- **EXERCISE INSTRUCTIONS**: Pick out every line of the items below that contains the word "panel", and copy each such line.

- **EXTRACTED DATA**:
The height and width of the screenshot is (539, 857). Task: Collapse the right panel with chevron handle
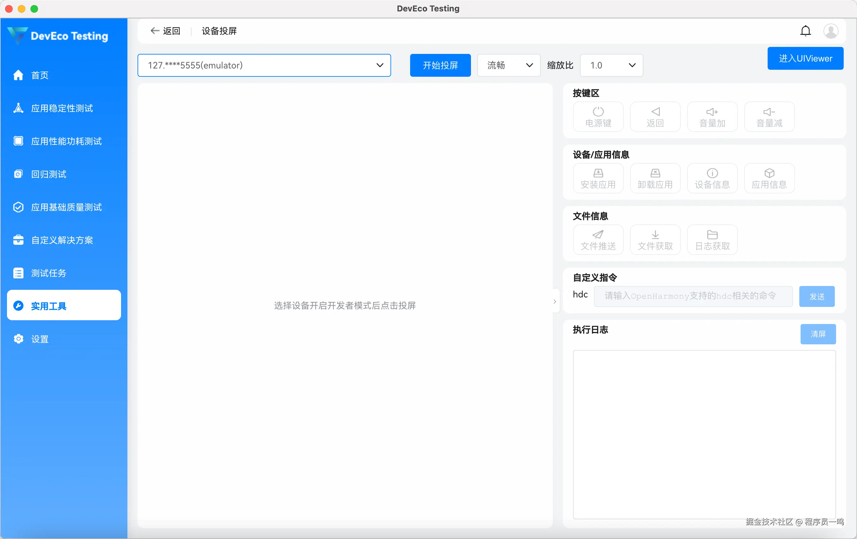[x=554, y=302]
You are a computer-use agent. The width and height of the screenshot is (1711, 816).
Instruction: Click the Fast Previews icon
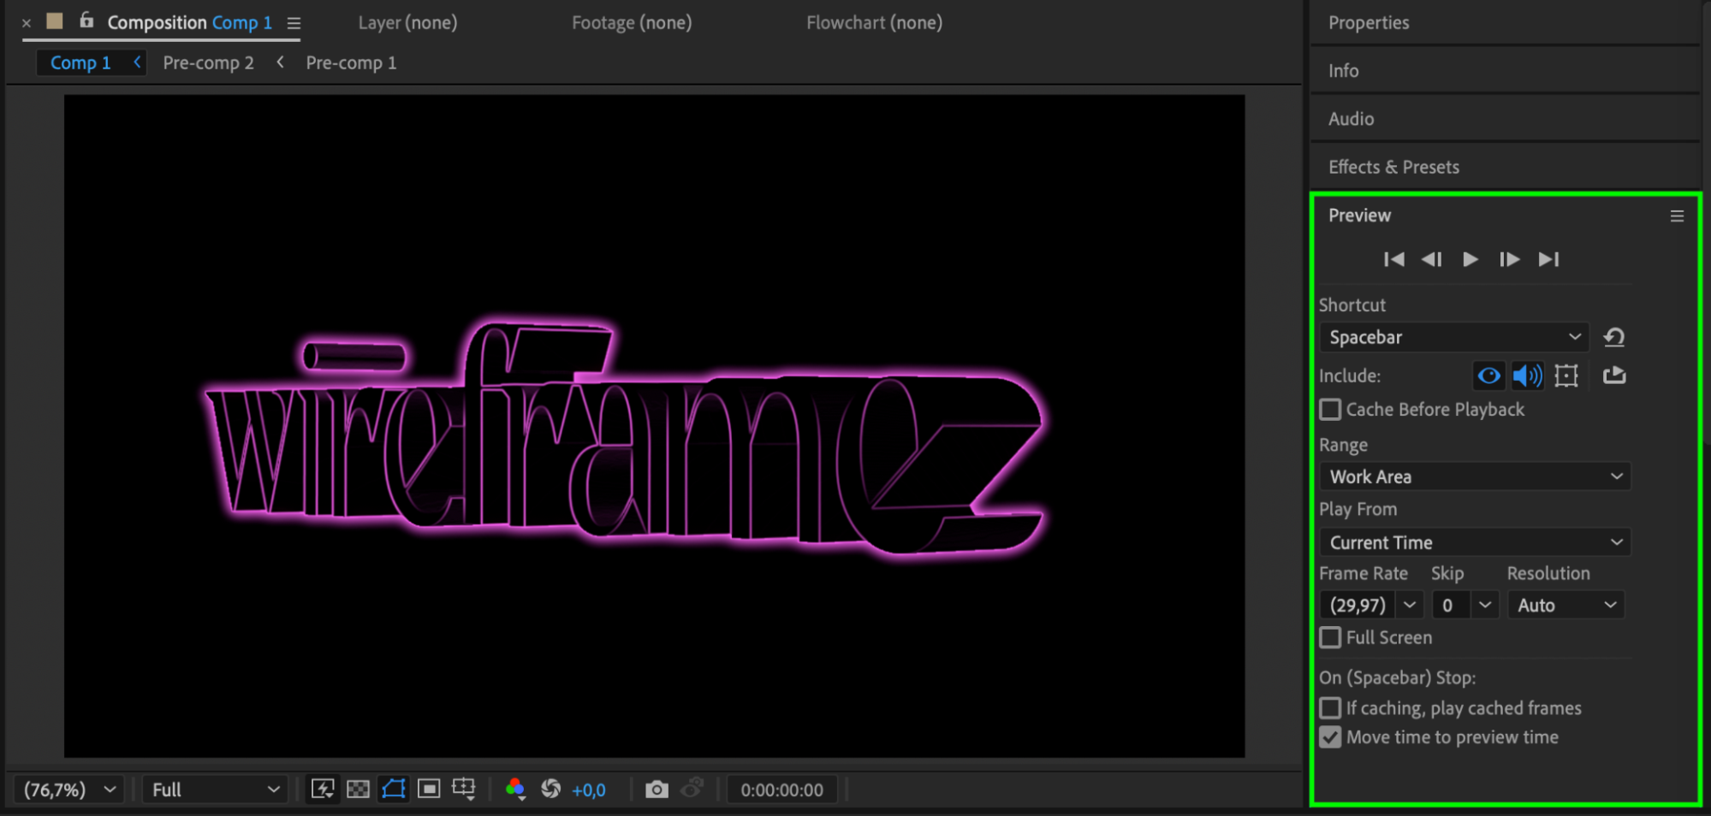tap(323, 789)
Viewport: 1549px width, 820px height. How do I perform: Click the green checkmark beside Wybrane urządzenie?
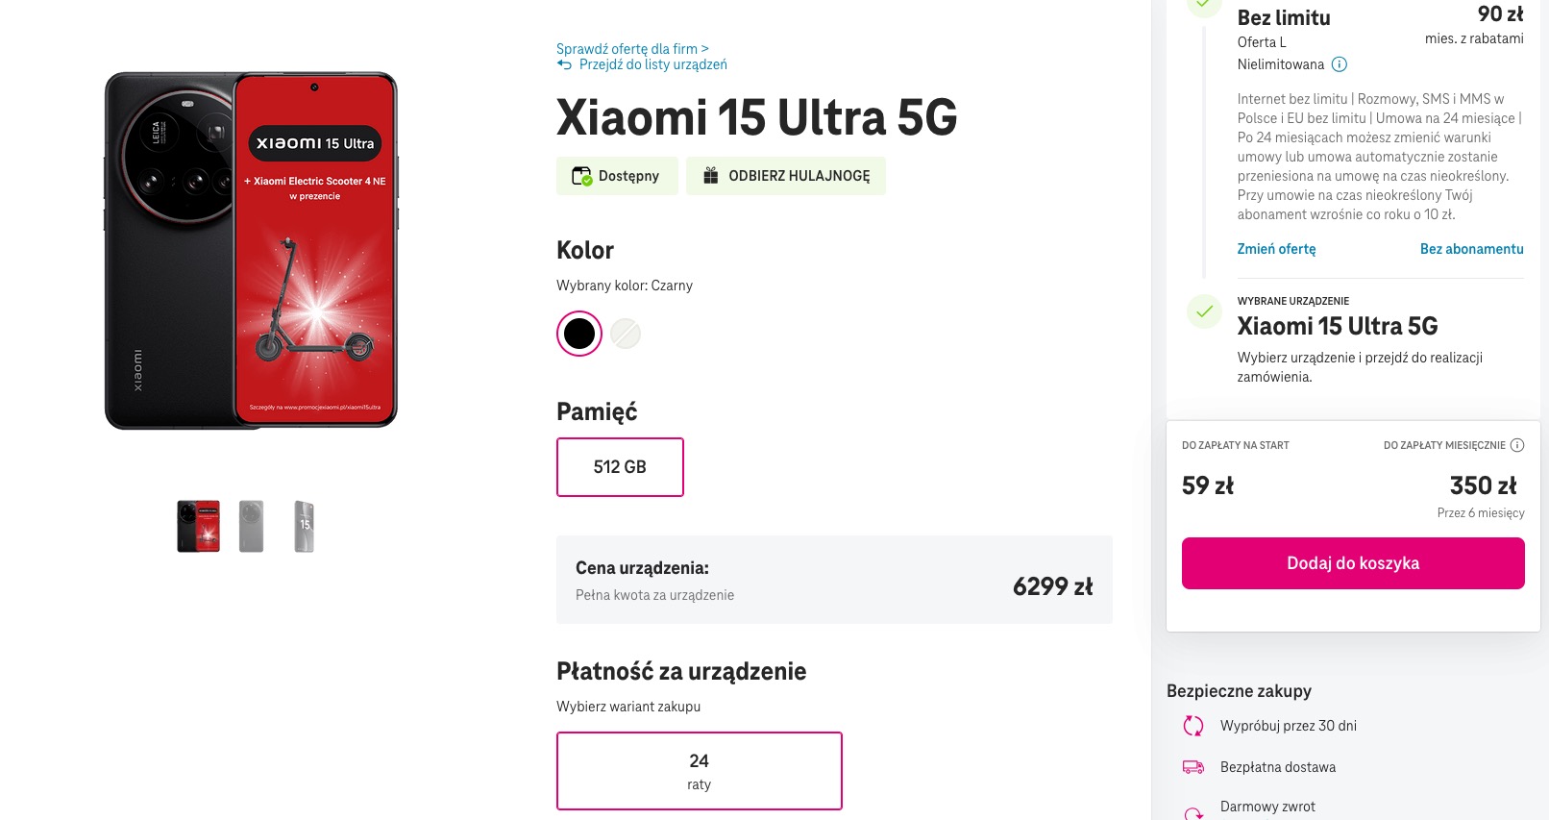coord(1204,311)
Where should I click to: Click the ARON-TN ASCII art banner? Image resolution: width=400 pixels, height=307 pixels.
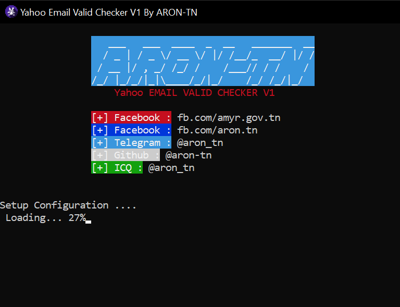click(203, 61)
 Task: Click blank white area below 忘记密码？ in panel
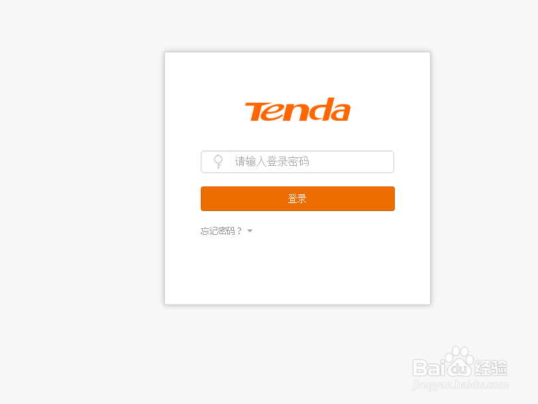point(297,271)
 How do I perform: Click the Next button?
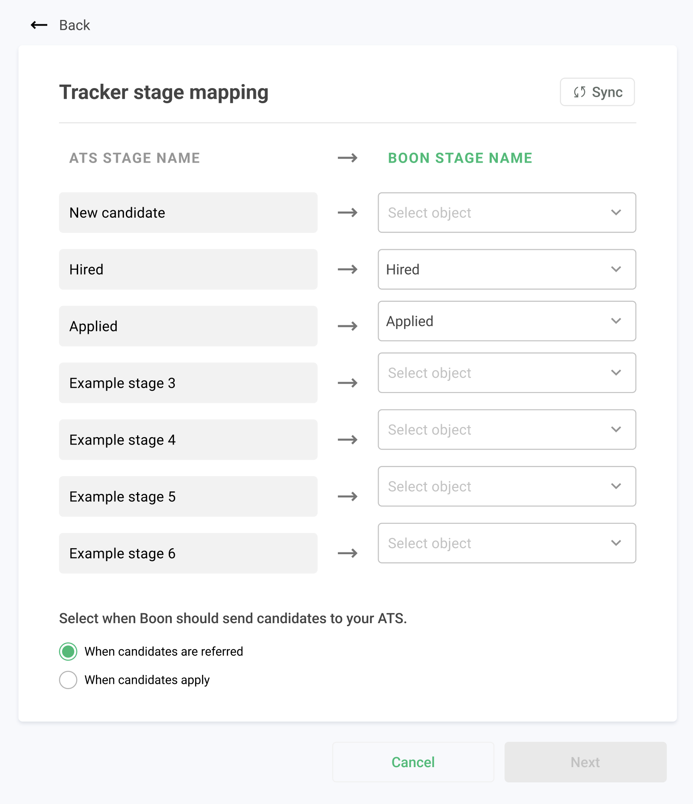[585, 762]
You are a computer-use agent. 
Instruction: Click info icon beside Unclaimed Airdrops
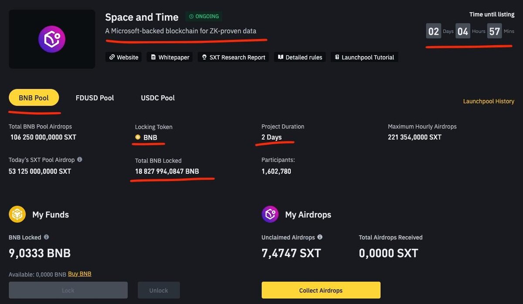(320, 237)
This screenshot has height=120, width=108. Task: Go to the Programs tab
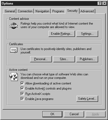point(58,11)
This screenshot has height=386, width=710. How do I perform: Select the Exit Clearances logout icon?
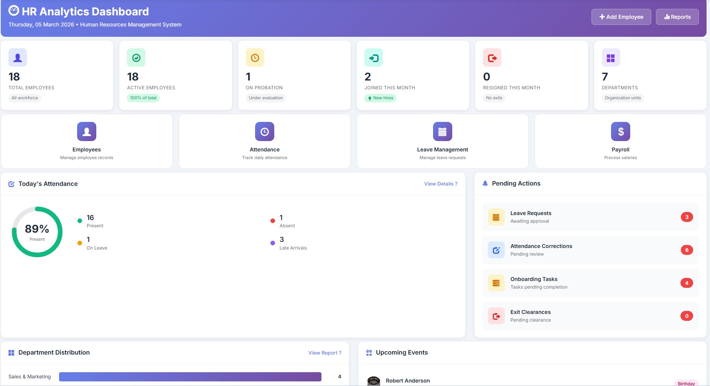(496, 316)
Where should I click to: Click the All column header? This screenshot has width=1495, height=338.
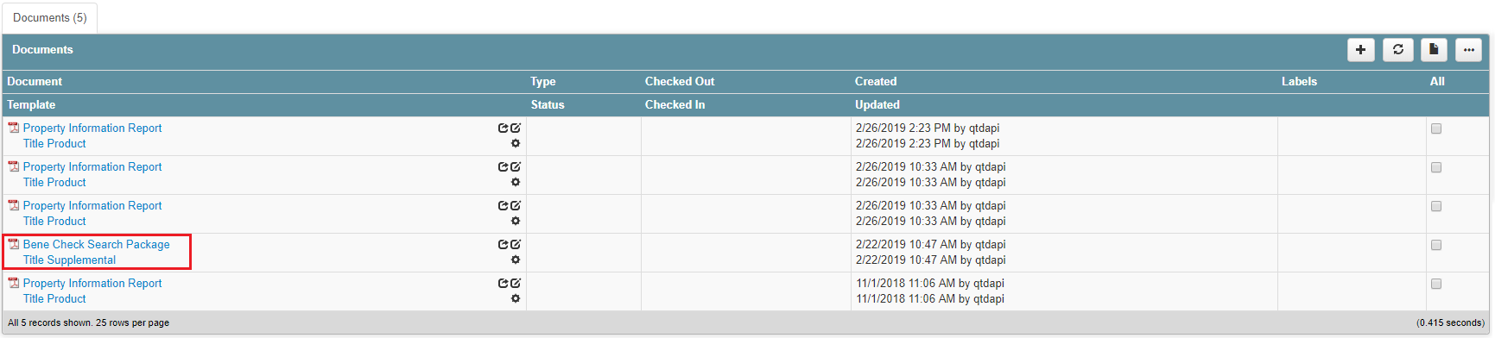[x=1437, y=81]

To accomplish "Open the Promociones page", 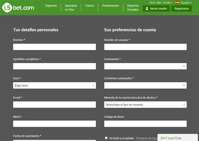I will 111,6.
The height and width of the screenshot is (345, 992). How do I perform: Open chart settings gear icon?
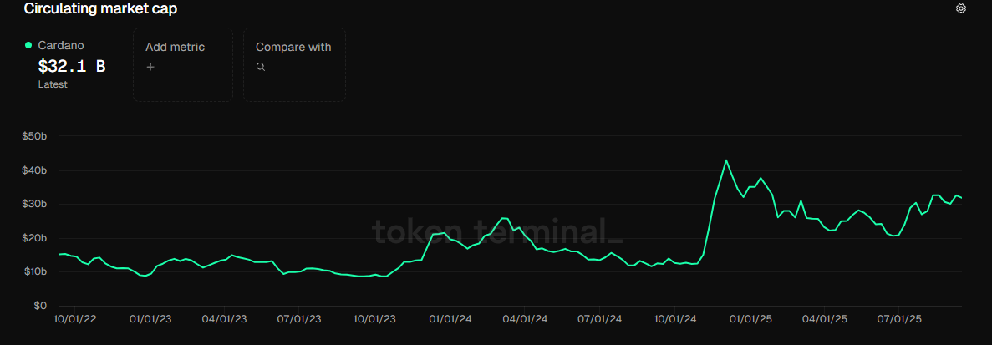[961, 8]
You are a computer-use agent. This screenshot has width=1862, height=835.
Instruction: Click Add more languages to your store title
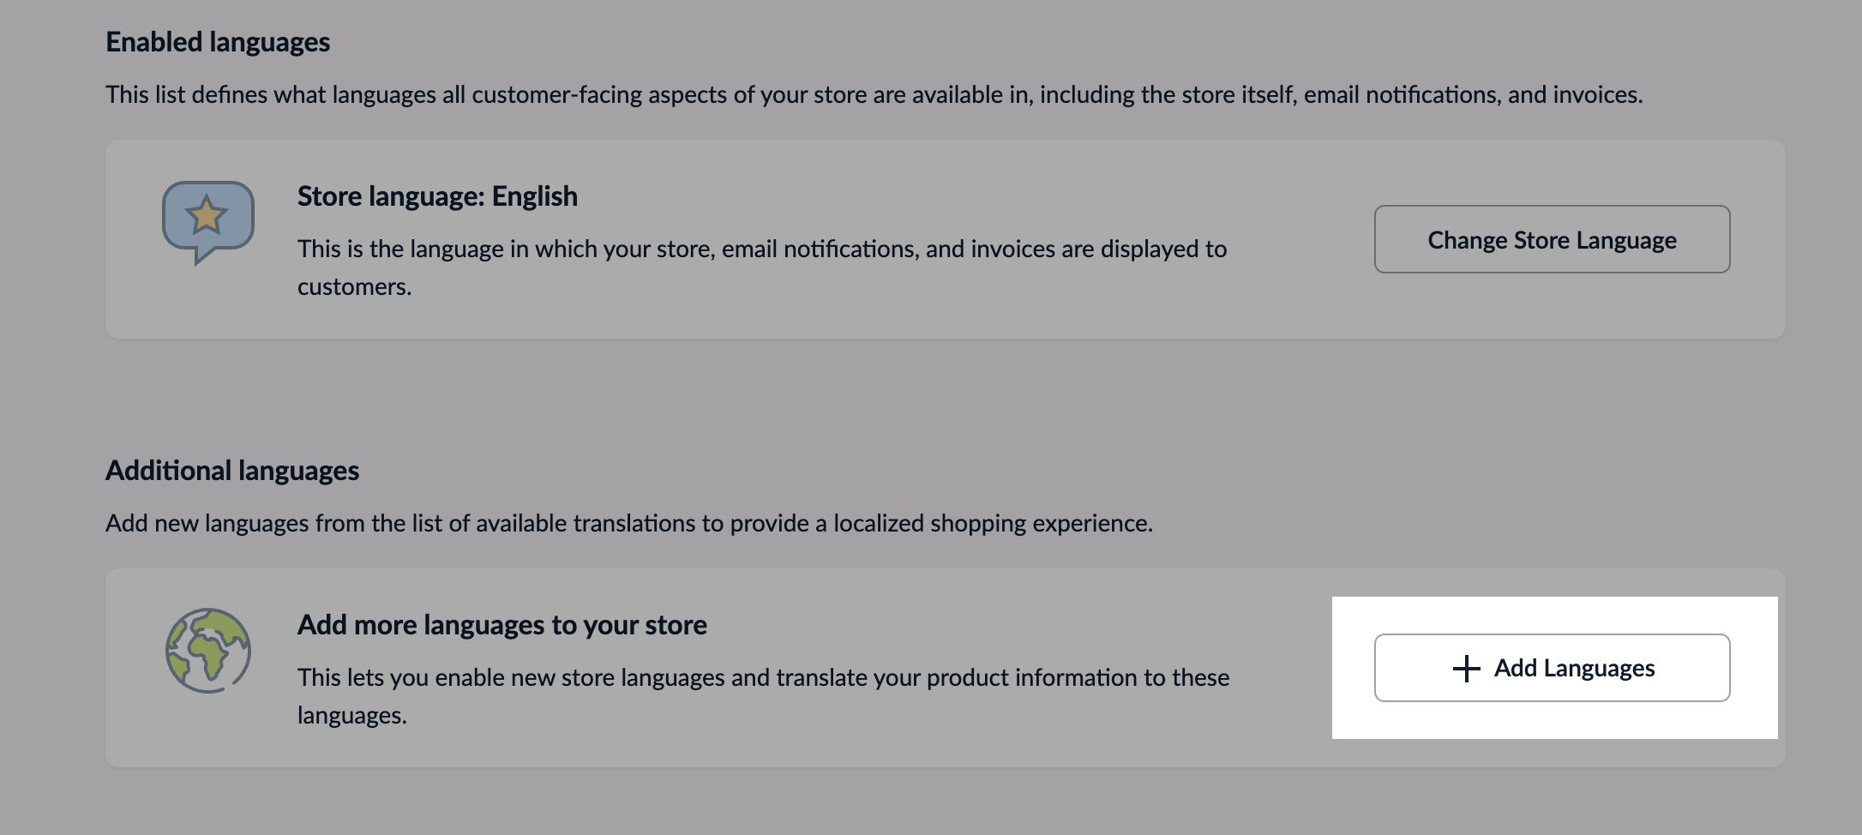(502, 625)
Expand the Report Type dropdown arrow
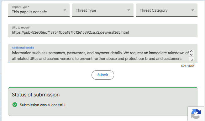 (65, 10)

- **EXERCISE ANSWER**:
The height and width of the screenshot is (539, 857). Task: Collapse the right panel with chevron handle
 Task: Click blank white area below 忘记密码？ in panel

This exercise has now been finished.